Despite Pakistan dealing with a crippling economic situation, the US has shown little concern for its strategic ally’s issues and, instead of offering support, has threatened tough sanctions if Islamabad decides to continue with the Pakistan-Iran gas pipeline project. Ironically, though, such an action will only push Pakistan closer to China, which the US views as a greater threat to its hegemony than Iran.

“We always advise everyone that doing business with Iran runs the risk of touching upon and coming in contact with our sanctions, and would advise everyone to consider that very carefully,” a US State Department spokesperson told reporters in a press briefing on March 26.

“We do not support this pipeline going forward,” the spokesperson added.

Washington continually emphasises that Pakistan is one of its closest allies and a partner in the fight against terrorism, making the sanctions threat a major development in their bilateral relations. For this reason, Pakistan Petroleum Minister Musadik Malik said on March 27 that Islamabad would seek an exemption from US sanctions over the gas pipeline project.

The Pakistan-Iran gas pipeline, known as the Peace Pipeline, will transport natural gas from Iran to Pakistan. Despite the pipeline’s several years of delays and funding challenges, Pakistan and Iran signed a five-year trade plan in August 2023 with a target of $5 billion. Tehran is evidently desperate for the project to be completed, which had an original deadline of 2015, since it signed the trade plan and overlooked Pakistan not laying the pipeline when Iran has already completed the laying of its 900-kilometre pipeline.

Islamabad claims it could not lay the pipe due to the US sanctions imposed on Iran, but Tehran rejects this excuse. Pakistan is now in a difficult position with the latest US sanction threat when recalling that Tehran issued a third notice in January to Islamabad and announced intentions to go to arbitration court to receive $18 billion for breach of contract.
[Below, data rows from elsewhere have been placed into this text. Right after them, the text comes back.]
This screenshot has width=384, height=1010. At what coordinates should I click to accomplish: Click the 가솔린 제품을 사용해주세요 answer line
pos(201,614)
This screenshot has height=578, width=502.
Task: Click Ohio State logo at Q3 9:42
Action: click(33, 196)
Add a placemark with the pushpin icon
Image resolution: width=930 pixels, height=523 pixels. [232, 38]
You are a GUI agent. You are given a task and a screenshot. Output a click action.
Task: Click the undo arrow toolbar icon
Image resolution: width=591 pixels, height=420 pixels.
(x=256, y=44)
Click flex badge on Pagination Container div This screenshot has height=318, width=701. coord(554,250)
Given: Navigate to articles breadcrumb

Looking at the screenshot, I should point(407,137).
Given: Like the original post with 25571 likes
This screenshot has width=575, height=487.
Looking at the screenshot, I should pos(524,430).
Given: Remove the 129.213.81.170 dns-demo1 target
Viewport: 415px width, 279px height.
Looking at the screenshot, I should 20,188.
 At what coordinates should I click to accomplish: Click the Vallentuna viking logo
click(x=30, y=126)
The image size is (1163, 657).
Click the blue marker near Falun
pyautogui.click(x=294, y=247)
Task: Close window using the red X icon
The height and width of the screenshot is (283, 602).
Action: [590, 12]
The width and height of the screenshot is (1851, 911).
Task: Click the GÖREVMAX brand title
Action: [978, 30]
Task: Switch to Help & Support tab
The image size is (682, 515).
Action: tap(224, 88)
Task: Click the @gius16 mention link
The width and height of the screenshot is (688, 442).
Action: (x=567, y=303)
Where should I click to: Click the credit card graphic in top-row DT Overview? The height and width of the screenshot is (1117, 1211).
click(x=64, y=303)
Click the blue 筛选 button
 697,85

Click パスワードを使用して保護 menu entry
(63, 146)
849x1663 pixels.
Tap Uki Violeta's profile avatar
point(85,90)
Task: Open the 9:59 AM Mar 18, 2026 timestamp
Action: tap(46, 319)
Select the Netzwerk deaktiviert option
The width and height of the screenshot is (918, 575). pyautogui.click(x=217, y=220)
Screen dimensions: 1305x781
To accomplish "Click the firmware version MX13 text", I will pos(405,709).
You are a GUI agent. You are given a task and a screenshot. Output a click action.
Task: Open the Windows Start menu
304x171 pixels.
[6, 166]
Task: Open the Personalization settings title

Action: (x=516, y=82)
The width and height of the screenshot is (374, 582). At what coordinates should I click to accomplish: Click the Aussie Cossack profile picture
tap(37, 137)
The threat of US sanctions or paying a huge fine to Iran is only compounding Pakistan’s difficult economic situation, especially as the country is seeking a 24th bailout from the International Monetary Fund.

Pakistani Prime Minister Shehbaz Sharif said on March 26 that his country needs another IMF loan programme to stabilise its fragile economy. An IMF mission that visited Islamabad for five days earlier this month said Pakistan had to meet IMF conditions, including revising its budget and raising interest rates, generating revenue through more taxes, and hiking electricity and gas prices.

Effectively, ordinary Pakistanis are going to suffer a lot more than they already are.

Islamabad and Washington have had longstanding relations rooted in their opposition to the Soviet Union. After the Cold War, the US became dependent on the South Asian country for supplies during its long occupation of Afghanistan. Due to the US’s double standard of using Pakistan as a security partner but also threatening to worsen the country’s economic situation, China has been able to fill the financial void.

Pakistani Foreign Minister Mohammad Ishaq Dar met with Chinese Vice Premier Zhang Guoqing on March 22 in Brussels, where the latter emphasised Beijing’s commitment to aiding Pakistan in addressing its financial challenges. However, just like the Pakistan-Iran gas pipeline, Islamabad continues to stall the implementation of the China-Pakistan Economic Corridor (CPEC), a flagship project of the China-proposed Belt and Road Initiative launched in 2013 to link the Gwadar port in southwestern Pakistan with China’s Xinjiang Uygur Autonomous Region.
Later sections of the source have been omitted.